言語

紛争解決 2022

エキスパートガイド: 5月 28, 2022


著者紹介

カトリーヌ・ラウダシュル

訴訟

裁判制度

民事裁判制度はどのような構造になっているのか。

第一段階として、民事訴訟は地方裁判所または地方裁判所で開始される。

地方裁判所は、借地権および家族法に関するほとんどの紛争を管轄し(主文管轄)、紛争金額が15,000ユーロまでの案件を管轄する(金銭管轄)。事実と法律に関する上訴は地方裁判所に行う。基本的に重要な法律問題については、最高裁判所に上訴することができる。

地方法院は、15,000ユーロを超える争訟に関する金銭管轄権を有し、知的財産権および競争法に関する訴訟管轄権を有し、また様々な特定の法令(公的責任法、データ保護法、オーストリア原子力責任法)に関する訴訟管轄権を有する。上訴は高等地方裁判所に提出される。最終的な第三審は最高裁判所である。

商事に関しては、ウィーンにのみ特別商事裁判所が存在する。それ以外は,上記の通常の裁判所が商事裁判所として決定する。商事事件とは、例えば、商取引に関連する事業者又は企業に対する訴訟、不正競争問題等である。その他の特別な裁判所として,労働裁判所があり,雇用者と被雇用者の間の, (かつての)雇用に起因するすべての民法上の紛争を管轄する。
また、社会保障や年金に関する事件も管轄する。商事(商事裁判所がパネルで決定する限りにおいて)と労働の両事件において、一般裁判官と専門裁判官が共に決定する。
ウィーンの控訴院は、労働法に関する判決を下す。ウィーンの控訴裁判所は、裁判レベルではカルテル裁判所として判決を下す。これはオーストリアで唯一のカルテル裁判所である。上告は、最高裁判所が上告カルテル裁判所として決定する。カルテル問題では、専門裁判官とともに一般裁判官も法廷に立つ。
カルテル問題では、一般裁判官も専門裁判官とともに法廷に立つ。

2022年3月30日施行

裁判官と陪審員

民事訴訟における裁判官と陪審員の役割は何ですか?

コモン・ローの国々と比較して、オーストリアの裁判官の役割は、むしろ審問的である。関連する事実を立証するために、裁判官は、当事者双方が反対しない限り、証人に審問に出廷するよう命じることができ、そうでなければ、自らの裁量で専門家を任命することができる。審理によっては、特に独占禁止法事件では「専門家」である一般裁判官が、労働問題や公益問題では「情報通」である一般裁判官が関与するパネルで構成される。

2022年3月30日施行

 

制限の問題

民事賠償請求の期限は?

制限期間は実体法によって決定される。

請求は時効にかかると執行できなくなる。時効は一般に、権利が最初に行使され得たときに開始する。オーストリア法では、時効期間は長期と短期に区別されます。
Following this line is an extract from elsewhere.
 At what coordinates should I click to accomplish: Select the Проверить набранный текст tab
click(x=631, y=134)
長期消滅時効期間は30年であり、特別の規定がない場合に適用されます。短い消滅時効期間は3年であり(延長または放棄が可能)、例えば売掛金や損害賠償請求に適用される。

消滅時効は、当事者の一方が明確に主張しなければならないが、裁判所のイニシアチブ(職権)によって考慮されてはならない。

法律施行 - 2022年3月30日

訴訟前の行動

当事者が考慮すべき訴訟前の考慮事項はありますか?

いいえ、ありません。ただし、一般的な慣行として、請求人は訴訟手続を開始する前に相手方に通知します。

記載の法律 - 2022年3月30日

訴訟手続きの開始

民事訴訟はどのように開始されますか?訴訟手続きの当事者は、いつ、どのように訴訟手続きの開始を通知されるのか?裁判所には事件処理能力があるのか?

訴訟手続きは、裁判所に訴状を提出することによって開始される。訴状は受理された時点で正式に提出されたものとみなされます。
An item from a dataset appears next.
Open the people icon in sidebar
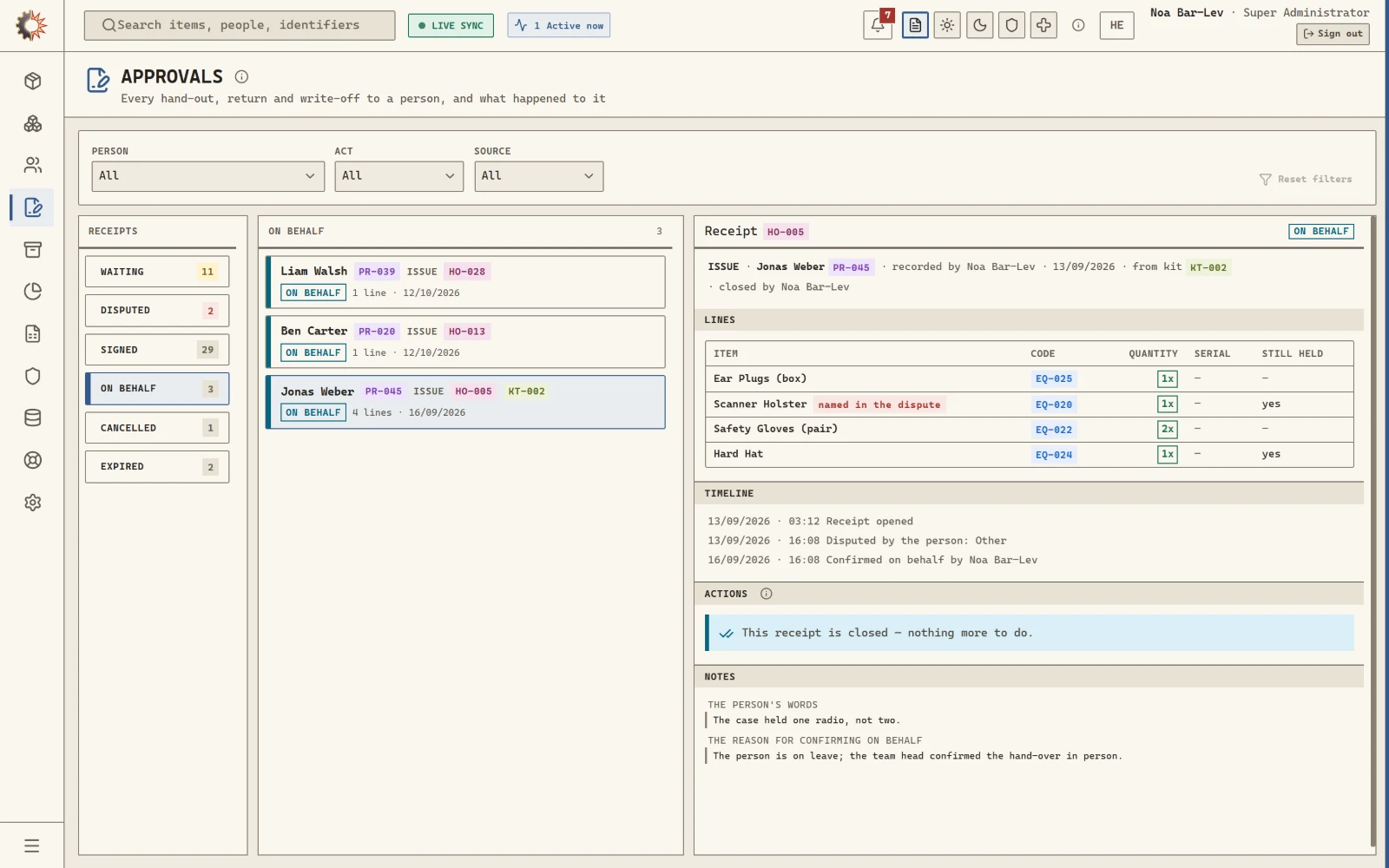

送達は通常、書留郵便で行われます(弁護士が代理人となる場合は、裁判所と法律事務所を結ぶ電子通信システムであるelectronic court trafficを介して行われます)。文書が受取人に物理的に交付された(または閲覧可能となった)日に送達されたものとみなされます。

欧州連合内では、送達規則(2007年11月13日付理事会規則(EC) 1393/2007「民事または商事に関する裁判上および裁判外の文書の加盟国における送達に関する規則」)が適用される。国際機関または国際公法上の免責を享受する外国人に対する送達は、オーストリア外務省の援助により行われる。その他のすべての場合において、外国における送達は、それぞれの条約(特にハーグ送達条約)に従って行われる。

施行 - 2022年3月30日

スケジュール

民事訴訟の典型的な手続きとスケジュールは?

訴状は裁判所に提出され、答弁書提出命令とともに被告に送達される。被告が期限内(受理から4週間)に回答した場合、準備審問が開かれます。この準備審問は、主に、当面の主な法的・事実的問題や証拠(文書、証人、専門家)に関する問題を議論することにより、今後の手続を形成することを目的としています。さらに、和解の選択肢について話し合われることもあります。準備書面の交換の後、本審理が行われる。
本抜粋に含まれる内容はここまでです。